* Requirement
Reproduce the records from their first line through the line holding "coord(486,278)", both included, and leave the pictures out of your answer.

— BEGIN Stored rows —

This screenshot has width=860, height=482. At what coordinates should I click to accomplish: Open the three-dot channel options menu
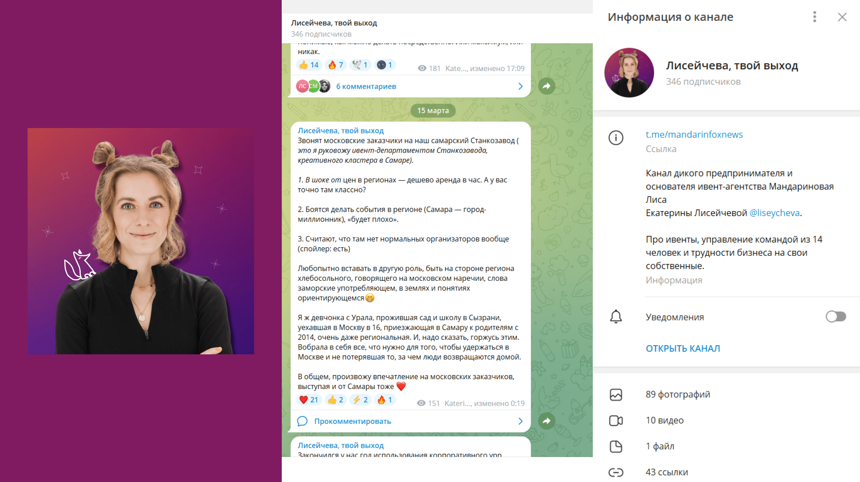814,17
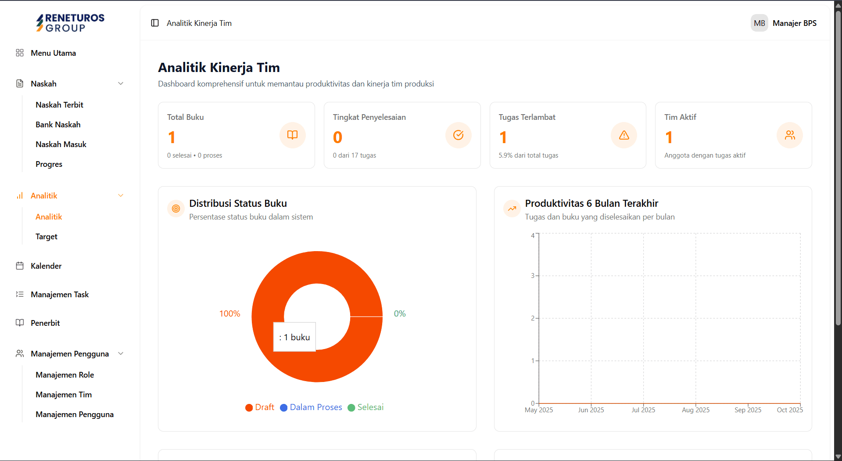
Task: Open Manajemen Role from the sidebar
Action: pyautogui.click(x=65, y=375)
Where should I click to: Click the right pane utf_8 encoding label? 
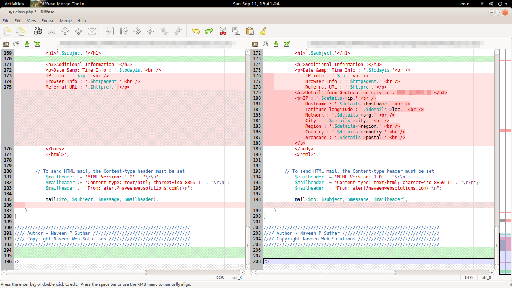coord(486,278)

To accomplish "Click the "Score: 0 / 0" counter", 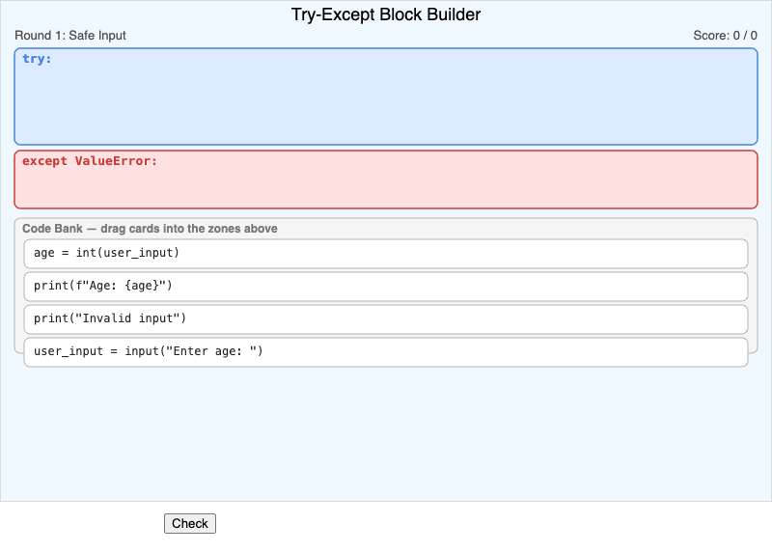I will 725,36.
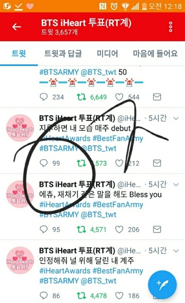185x303 pixels.
Task: Reply to the 'Bless you' tweet
Action: 44,229
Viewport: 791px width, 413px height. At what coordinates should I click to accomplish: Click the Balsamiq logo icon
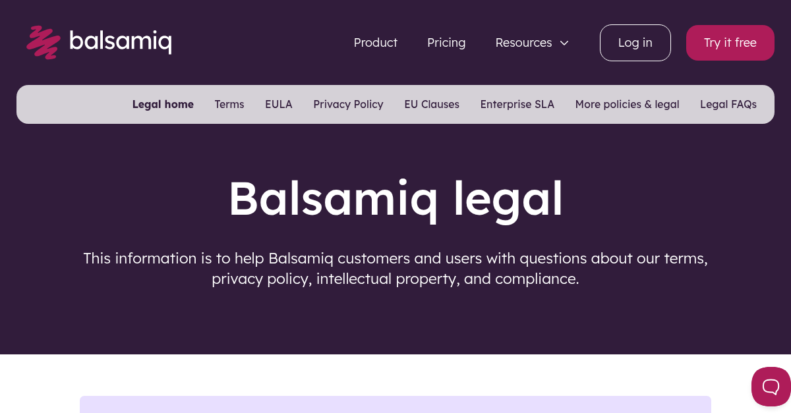[42, 42]
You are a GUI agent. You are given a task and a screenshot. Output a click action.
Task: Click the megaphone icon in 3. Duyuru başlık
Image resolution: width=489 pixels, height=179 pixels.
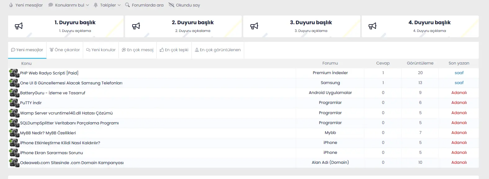(254, 26)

— END Stored rows —

* Response
This screenshot has width=860, height=482. At what coordinates should I click to accomplish: Open the three-dot channel options menu
814,17
Task: Open Manajemen Role from the sidebar
Action: pyautogui.click(x=65, y=375)
Where should I click to: Click the right pane utf_8 encoding label? 
coord(486,278)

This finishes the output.